Problem requirements:
From the records below, print only the part that opens with the line containing "485x360 pixels." and closes with the line containing "Image resolution: width=598"; omit the pictures.

[Dataset entries]
Segment Open

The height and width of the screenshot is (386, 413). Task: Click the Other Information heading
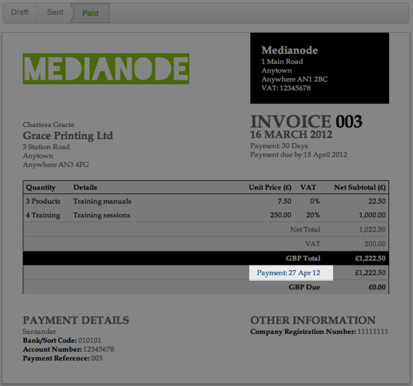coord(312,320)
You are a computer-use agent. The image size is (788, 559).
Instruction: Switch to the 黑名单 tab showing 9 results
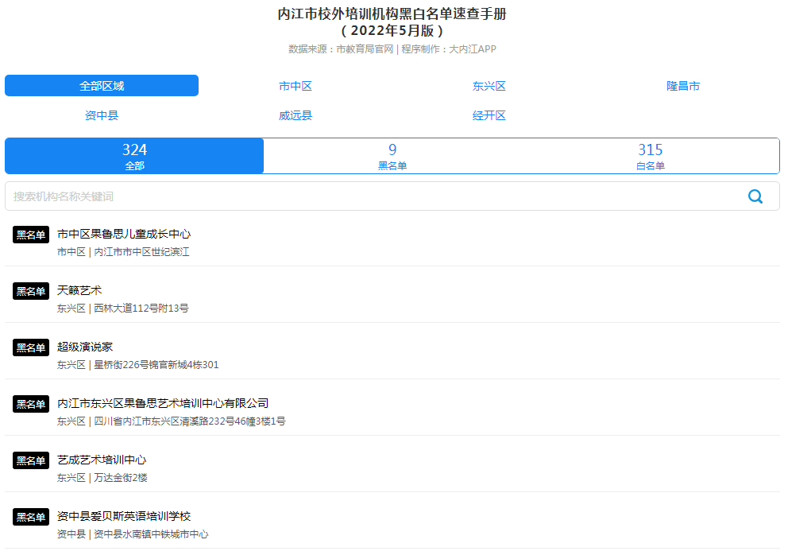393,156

Segment Closed
Segment Open

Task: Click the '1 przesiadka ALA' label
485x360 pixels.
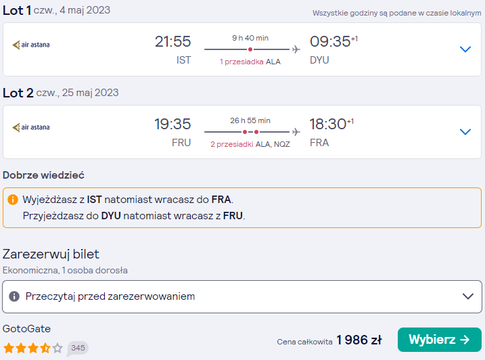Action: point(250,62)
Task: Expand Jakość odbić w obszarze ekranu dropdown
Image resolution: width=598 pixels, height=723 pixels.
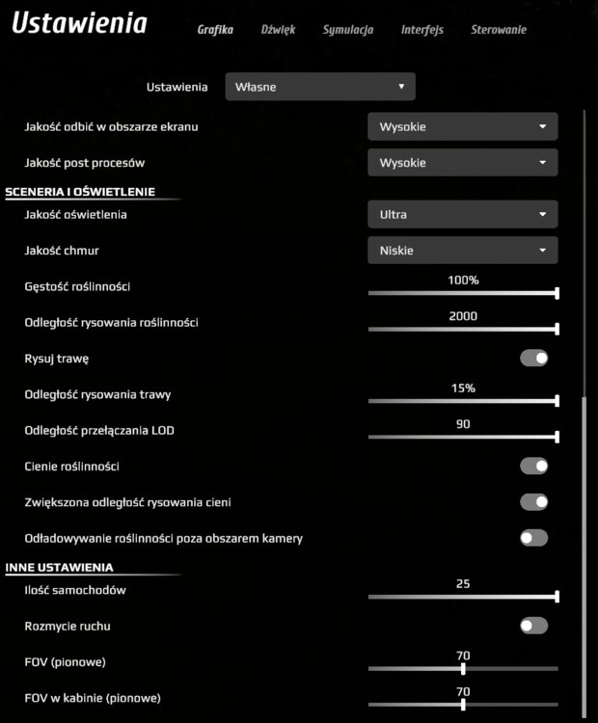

Segment Closed

Solution to the problem:
485x360 pixels.
Action: point(250,62)
Task: Expand Jakość odbić w obszarze ekranu dropdown
Image resolution: width=598 pixels, height=723 pixels.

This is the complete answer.